インタビュー

――2024年10月から「Workout HIP HOP」「Chill HIP HOP」という新しいチャンネルが立ち上がってひと段落といったところですね。

「そうですね。現状では楽曲のストックを入れ替えたり、削除したりということは基本的には考えていなくて、楽曲を増やしていく方向で常に最新のシーンに寄せていってる感じです。最新のシーンを意識してはいますが、選曲している候補曲の中には、チャンネルのコンセプト上、ミドルスクールとか90年代ぐらいの楽曲も入ってきますね。だから年代の縛りは設けていません。これは番組の性質と折り合いがつくのであればという大前提ですが」

――なるほど。70年代あたりのオールドスクールは含まれない?

「うーん……そこまでのシーンの黎明期の曲はいまいまは選曲の視野には入れていません。HIP HOPの歴史においては、オールドスクールやミドルスクールっていう捉え方も人によって違いますし、このチャンネルではそこまで明確にセグメントする必要はないかなって思っています。なので、音楽シーンの最先端であるHIP HOPという音楽を用いて店舗など商業施設の空間を演出するというコンセプトに向かってストックを太らせるために日々の選曲作業に注力しています」

――太らせるというのは、そのチャンネルで流れる楽曲のレパートリーを増やすという意味ですね?
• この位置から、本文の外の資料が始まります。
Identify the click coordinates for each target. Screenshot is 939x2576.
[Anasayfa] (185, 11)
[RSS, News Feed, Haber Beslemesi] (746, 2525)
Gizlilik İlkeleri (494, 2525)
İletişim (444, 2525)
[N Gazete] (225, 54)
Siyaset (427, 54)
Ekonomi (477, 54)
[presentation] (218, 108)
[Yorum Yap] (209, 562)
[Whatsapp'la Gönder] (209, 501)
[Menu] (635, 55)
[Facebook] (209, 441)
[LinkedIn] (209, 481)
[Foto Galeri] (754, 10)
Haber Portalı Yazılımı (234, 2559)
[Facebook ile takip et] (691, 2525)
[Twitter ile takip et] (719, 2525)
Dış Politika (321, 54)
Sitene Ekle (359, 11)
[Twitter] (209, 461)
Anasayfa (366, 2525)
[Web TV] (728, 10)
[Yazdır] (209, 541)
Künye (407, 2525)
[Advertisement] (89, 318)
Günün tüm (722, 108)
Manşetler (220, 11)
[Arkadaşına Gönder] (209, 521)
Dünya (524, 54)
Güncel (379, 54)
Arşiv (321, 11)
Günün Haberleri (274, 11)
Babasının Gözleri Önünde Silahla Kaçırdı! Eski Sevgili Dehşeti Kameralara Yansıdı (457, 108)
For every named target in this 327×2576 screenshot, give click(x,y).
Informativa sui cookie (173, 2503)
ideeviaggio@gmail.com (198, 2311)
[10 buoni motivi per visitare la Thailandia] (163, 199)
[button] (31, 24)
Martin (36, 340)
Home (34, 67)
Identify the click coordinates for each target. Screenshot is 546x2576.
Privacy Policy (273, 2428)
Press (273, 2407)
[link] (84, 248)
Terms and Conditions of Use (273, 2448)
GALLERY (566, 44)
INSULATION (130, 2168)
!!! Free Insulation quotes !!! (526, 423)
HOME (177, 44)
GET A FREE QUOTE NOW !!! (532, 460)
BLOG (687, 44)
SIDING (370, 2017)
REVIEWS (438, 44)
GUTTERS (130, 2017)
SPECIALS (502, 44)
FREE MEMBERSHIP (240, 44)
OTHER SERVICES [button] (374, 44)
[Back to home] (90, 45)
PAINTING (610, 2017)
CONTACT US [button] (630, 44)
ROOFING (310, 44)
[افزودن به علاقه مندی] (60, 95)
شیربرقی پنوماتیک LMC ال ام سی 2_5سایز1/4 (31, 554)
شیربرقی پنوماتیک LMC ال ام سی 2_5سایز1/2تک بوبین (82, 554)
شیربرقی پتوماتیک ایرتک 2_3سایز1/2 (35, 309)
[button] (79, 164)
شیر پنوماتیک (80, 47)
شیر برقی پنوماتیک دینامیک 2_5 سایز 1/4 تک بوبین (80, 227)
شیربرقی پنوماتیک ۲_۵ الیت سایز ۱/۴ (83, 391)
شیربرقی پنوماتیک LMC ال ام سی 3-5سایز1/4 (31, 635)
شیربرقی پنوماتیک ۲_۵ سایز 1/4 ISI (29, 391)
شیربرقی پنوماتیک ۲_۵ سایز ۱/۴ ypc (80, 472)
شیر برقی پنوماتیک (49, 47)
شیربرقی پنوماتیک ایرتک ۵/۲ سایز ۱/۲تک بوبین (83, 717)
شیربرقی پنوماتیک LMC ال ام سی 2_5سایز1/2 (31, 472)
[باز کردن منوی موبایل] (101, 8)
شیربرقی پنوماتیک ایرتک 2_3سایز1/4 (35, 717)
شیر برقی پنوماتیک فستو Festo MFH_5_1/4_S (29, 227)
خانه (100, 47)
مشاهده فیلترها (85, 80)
「はい。もう少し時間が経過して、ある程度ストックができたなという段階で、アタマから全部聴きなおして精査します。この曲は外そうかな……ということももちろんあるかもしれません。それは曲の良し悪しというよりも、全体のバランスだったり、シーンそのものも変化していきますし、その時の正解がいつでも正解ということではないという意味です。これは「Workout HIP HOP」「Chill HIP HOP」どちらのチャンネルも同じです。というか、ほとんどの新チャンネルがそうです。とりあえず、というと聞こえが悪いですが、まずはローンチさせてお客様からのフィードバックや制作チーム内の検証作業を経て育てていくというアプローチですね」

――どれくらい太らせたいんですか?(笑)

「とりあえず600から700曲くらい。そこでいったん検証しつつ、1,000曲くらいまで。一般的なポピュラー音楽の楽曲尺なら、だいたい500曲を越えると24時間そのチャンネルを掛けっぱなしにしても同じ曲がリピートしないくらいのストックになるので」

Photo by Victor Muruet(PDM 1.0)

――「Workout HIP HOP」「Chill HIP HOP」のインストラクションに“Cleanバージョンで”とありますが、これは?

「歌詞の制限――いわゆる放送禁止用語をオミットしたバージョン――です。USENは商業施設や公共施設のBGMとして使っていただくツールなので、海外のメディアで放送されているラジオエディット・バージョンなども積極的に使用しています。なので、この2つのチャンネルに関しては、オリジナルバージョンがExplicit――放送禁止用語や放送に相応しくない言葉を含むという意味合いです――と設定されている楽曲で、放送用に編集されたCleanバージョンなどがリリースされていない場合は使用を控えているので、候補曲がかなり振るいにかけられてしまうのが悩ましいですね。体感的にはWorkout、Chillのコンセプトにフィットする楽曲は数十曲に1曲あればOKくらいで、100曲以上試聴して1曲も使える楽曲がなかった……なんてこともあったり。ただ無印の「HIP HOP」チャンネルについては”放送楽曲の一部に過激な表現が含まれます”と但し書きをつけていて、中にはExplicitな楽曲も含まれます。もちろんそういった、いわゆるあぶない要素が魅力となるシーンでもあるので、こちらはよりコアなHIP HOPリスナーも意識しつつ、格好いいHIP HOP空間の演出という部分に重きを置いたセレクトで構成している感じですね」

――選曲作業は三浦さん含めてディレクターや、セレクター陣の人力とセンスに頼っている部分が大きいと思いますが、聴感上の選曲って言語化するとどういう基準でしょう?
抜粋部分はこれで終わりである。